Records from a pointing dataset
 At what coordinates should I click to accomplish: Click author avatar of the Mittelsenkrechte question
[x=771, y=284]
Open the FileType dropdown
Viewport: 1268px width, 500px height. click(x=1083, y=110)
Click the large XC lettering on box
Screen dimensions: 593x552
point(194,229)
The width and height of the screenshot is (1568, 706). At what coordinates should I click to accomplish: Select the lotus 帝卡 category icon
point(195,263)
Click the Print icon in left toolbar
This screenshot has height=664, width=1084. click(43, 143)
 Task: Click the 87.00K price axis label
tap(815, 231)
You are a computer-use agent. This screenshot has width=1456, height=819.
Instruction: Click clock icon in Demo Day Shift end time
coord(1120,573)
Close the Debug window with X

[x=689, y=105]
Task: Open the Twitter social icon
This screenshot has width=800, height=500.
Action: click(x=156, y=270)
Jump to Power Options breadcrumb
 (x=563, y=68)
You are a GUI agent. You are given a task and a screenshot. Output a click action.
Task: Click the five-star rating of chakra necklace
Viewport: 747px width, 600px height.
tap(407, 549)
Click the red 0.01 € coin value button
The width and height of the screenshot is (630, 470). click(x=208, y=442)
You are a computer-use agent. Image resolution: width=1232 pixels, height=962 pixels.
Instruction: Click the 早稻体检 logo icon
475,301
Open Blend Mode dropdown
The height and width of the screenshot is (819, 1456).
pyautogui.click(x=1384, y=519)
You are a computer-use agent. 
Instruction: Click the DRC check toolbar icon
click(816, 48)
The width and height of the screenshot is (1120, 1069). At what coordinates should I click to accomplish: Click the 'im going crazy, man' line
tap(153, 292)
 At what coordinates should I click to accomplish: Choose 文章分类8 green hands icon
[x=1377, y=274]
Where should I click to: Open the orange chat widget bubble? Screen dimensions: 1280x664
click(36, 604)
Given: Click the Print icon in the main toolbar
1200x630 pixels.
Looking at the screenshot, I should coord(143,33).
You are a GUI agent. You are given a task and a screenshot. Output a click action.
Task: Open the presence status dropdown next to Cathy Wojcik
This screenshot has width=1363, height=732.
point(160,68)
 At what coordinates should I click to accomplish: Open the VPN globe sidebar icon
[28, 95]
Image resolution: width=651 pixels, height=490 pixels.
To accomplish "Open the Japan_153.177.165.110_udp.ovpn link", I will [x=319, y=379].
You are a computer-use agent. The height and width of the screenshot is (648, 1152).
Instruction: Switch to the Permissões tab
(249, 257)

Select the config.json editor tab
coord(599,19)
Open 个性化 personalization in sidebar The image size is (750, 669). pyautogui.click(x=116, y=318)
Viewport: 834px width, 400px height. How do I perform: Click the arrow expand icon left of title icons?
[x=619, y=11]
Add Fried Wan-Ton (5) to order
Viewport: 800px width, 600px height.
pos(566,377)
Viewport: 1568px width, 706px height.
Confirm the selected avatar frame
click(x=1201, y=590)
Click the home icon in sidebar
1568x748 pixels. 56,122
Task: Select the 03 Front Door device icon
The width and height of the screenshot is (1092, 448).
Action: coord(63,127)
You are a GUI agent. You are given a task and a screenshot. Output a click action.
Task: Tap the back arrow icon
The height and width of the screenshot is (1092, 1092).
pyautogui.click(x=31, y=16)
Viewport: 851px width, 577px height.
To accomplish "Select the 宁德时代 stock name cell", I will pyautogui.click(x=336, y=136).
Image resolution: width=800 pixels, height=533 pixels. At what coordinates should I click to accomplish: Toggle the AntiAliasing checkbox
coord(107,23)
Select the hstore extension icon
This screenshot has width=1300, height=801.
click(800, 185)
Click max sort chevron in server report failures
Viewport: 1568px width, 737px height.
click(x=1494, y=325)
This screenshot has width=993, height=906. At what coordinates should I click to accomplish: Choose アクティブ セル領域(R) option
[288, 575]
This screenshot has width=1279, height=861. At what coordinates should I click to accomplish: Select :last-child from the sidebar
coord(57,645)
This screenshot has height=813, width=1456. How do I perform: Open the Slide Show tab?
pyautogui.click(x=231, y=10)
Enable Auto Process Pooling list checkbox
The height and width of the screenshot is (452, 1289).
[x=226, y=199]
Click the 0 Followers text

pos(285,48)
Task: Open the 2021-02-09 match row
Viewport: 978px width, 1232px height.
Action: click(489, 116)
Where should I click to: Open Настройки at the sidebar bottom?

GIVEN REQUEST
Can you rewrite the material above, putting "desktop automation agent" wherever "computer-use agent" appears and leaving the rest untouched?

WRITTEN ANSWER
 At what coordinates should I click to accomplish: Click author avatar of the Mittelsenkrechte question
[x=771, y=284]
Open the FileType dropdown
Viewport: 1268px width, 500px height. click(x=1083, y=110)
Click the large XC lettering on box
Screen dimensions: 593x552
point(194,229)
The width and height of the screenshot is (1568, 706). At what coordinates should I click to accomplish: Select the lotus 帝卡 category icon
point(195,263)
Click the Print icon in left toolbar
This screenshot has height=664, width=1084. click(43, 143)
 Task: Click the 87.00K price axis label
tap(815, 231)
You are a desktop automation agent. This screenshot has width=1456, height=819.
Instruction: Click clock icon in Demo Day Shift end time
coord(1120,573)
Close the Debug window with X

[x=689, y=105]
Task: Open the Twitter social icon
This screenshot has width=800, height=500.
Action: click(x=156, y=270)
Jump to Power Options breadcrumb
 (x=563, y=68)
You are a GUI agent. You are given a task and a screenshot. Output a click action.
Task: Click the five-star rating of chakra necklace
Viewport: 747px width, 600px height.
tap(407, 549)
Click the red 0.01 € coin value button
The width and height of the screenshot is (630, 470). click(x=208, y=442)
You are a desktop automation agent. Image resolution: width=1232 pixels, height=962 pixels.
Instruction: Click the 早稻体检 logo icon
475,301
Open Blend Mode dropdown
The height and width of the screenshot is (819, 1456).
pyautogui.click(x=1384, y=519)
You are a desktop automation agent. 
Instruction: Click the DRC check toolbar icon
click(816, 48)
The width and height of the screenshot is (1120, 1069). At what coordinates should I click to accomplish: Click the 'im going crazy, man' line
tap(153, 292)
 At what coordinates should I click to accomplish: Choose 文章分类8 green hands icon
[x=1377, y=274]
Where should I click to: Open the orange chat widget bubble? Screen dimensions: 1280x664
click(36, 604)
Given: Click the Print icon in the main toolbar
1200x630 pixels.
Looking at the screenshot, I should coord(143,33).
You are a GUI agent. You are given a task and a screenshot. Output a click action.
Task: Open the presence status dropdown next to Cathy Wojcik
This screenshot has width=1363, height=732.
point(160,68)
 At what coordinates should I click to accomplish: Open the VPN globe sidebar icon
[28, 95]
Image resolution: width=651 pixels, height=490 pixels.
To accomplish "Open the Japan_153.177.165.110_udp.ovpn link", I will [x=319, y=379].
You are a desktop automation agent. The height and width of the screenshot is (648, 1152).
Instruction: Switch to the Permissões tab
(249, 257)

Select the config.json editor tab
coord(599,19)
Open 个性化 personalization in sidebar The image size is (750, 669). pyautogui.click(x=116, y=318)
Viewport: 834px width, 400px height. How do I perform: Click the arrow expand icon left of title icons?
[x=619, y=11]
Add Fried Wan-Ton (5) to order
Viewport: 800px width, 600px height.
pos(566,377)
Viewport: 1568px width, 706px height.
Confirm the selected avatar frame
click(x=1201, y=590)
Click the home icon in sidebar
1568x748 pixels. 56,122
Task: Select the 03 Front Door device icon
The width and height of the screenshot is (1092, 448).
Action: coord(63,127)
You are a GUI agent. You are given a task and a screenshot. Output a click action.
Task: Tap the back arrow icon
The height and width of the screenshot is (1092, 1092).
pyautogui.click(x=31, y=16)
Viewport: 851px width, 577px height.
To accomplish "Select the 宁德时代 stock name cell", I will pyautogui.click(x=336, y=136).
Image resolution: width=800 pixels, height=533 pixels. At what coordinates should I click to accomplish: Toggle the AntiAliasing checkbox
coord(107,23)
Select the hstore extension icon
This screenshot has width=1300, height=801.
click(800, 185)
Click max sort chevron in server report failures
Viewport: 1568px width, 737px height.
click(x=1494, y=325)
This screenshot has width=993, height=906. At what coordinates should I click to accomplish: Choose アクティブ セル領域(R) option
[288, 575]
This screenshot has width=1279, height=861. At what coordinates should I click to accomplish: Select :last-child from the sidebar
coord(57,645)
This screenshot has height=813, width=1456. How do I perform: Open the Slide Show tab?
pyautogui.click(x=231, y=10)
Enable Auto Process Pooling list checkbox
The height and width of the screenshot is (452, 1289).
[x=226, y=199]
Click the 0 Followers text

pos(285,48)
Task: Open the 2021-02-09 match row
Viewport: 978px width, 1232px height.
Action: click(489, 116)
Where should I click to: Open Настройки at the sidebar bottom?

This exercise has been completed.